→ **WHAT YOU HAVE TO DO**:
Retype exactly what runs from the first line of the data to the line with "This screenshot has height=536, width=693.", keeping both of those lines and skipping pictures.
[DATA TO USE — start]
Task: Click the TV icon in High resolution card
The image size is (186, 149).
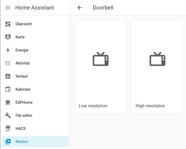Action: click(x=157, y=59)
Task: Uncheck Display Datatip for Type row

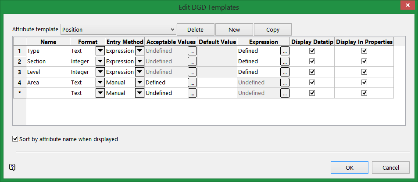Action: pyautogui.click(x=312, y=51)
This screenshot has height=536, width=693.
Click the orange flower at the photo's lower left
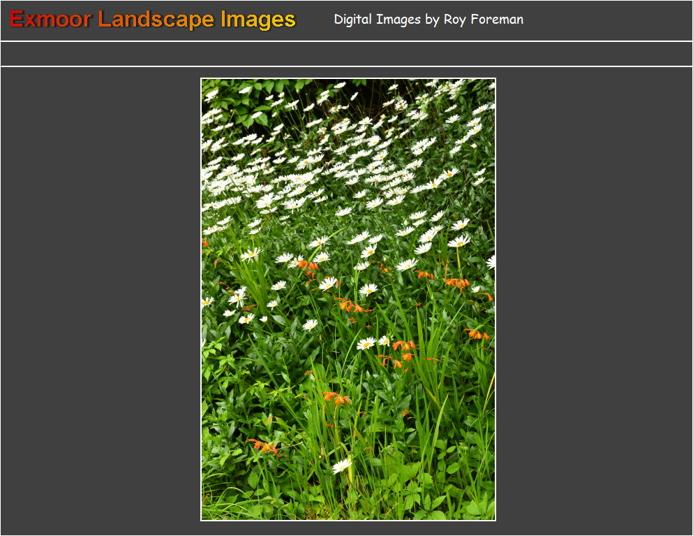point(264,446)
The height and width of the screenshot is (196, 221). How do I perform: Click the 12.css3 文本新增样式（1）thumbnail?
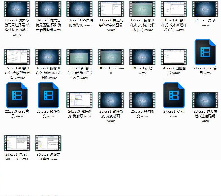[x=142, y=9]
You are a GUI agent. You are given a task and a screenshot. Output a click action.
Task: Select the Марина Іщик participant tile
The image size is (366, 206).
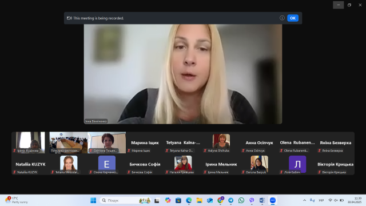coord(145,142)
[DATA TO USE — finish]
→ **WRITTEN SOLUTION**:
Task: Click the TV icon in High resolution card
The image size is (186, 149).
Action: click(x=157, y=59)
Task: Uncheck Display Datatip for Type row

Action: pyautogui.click(x=312, y=51)
This screenshot has height=536, width=693.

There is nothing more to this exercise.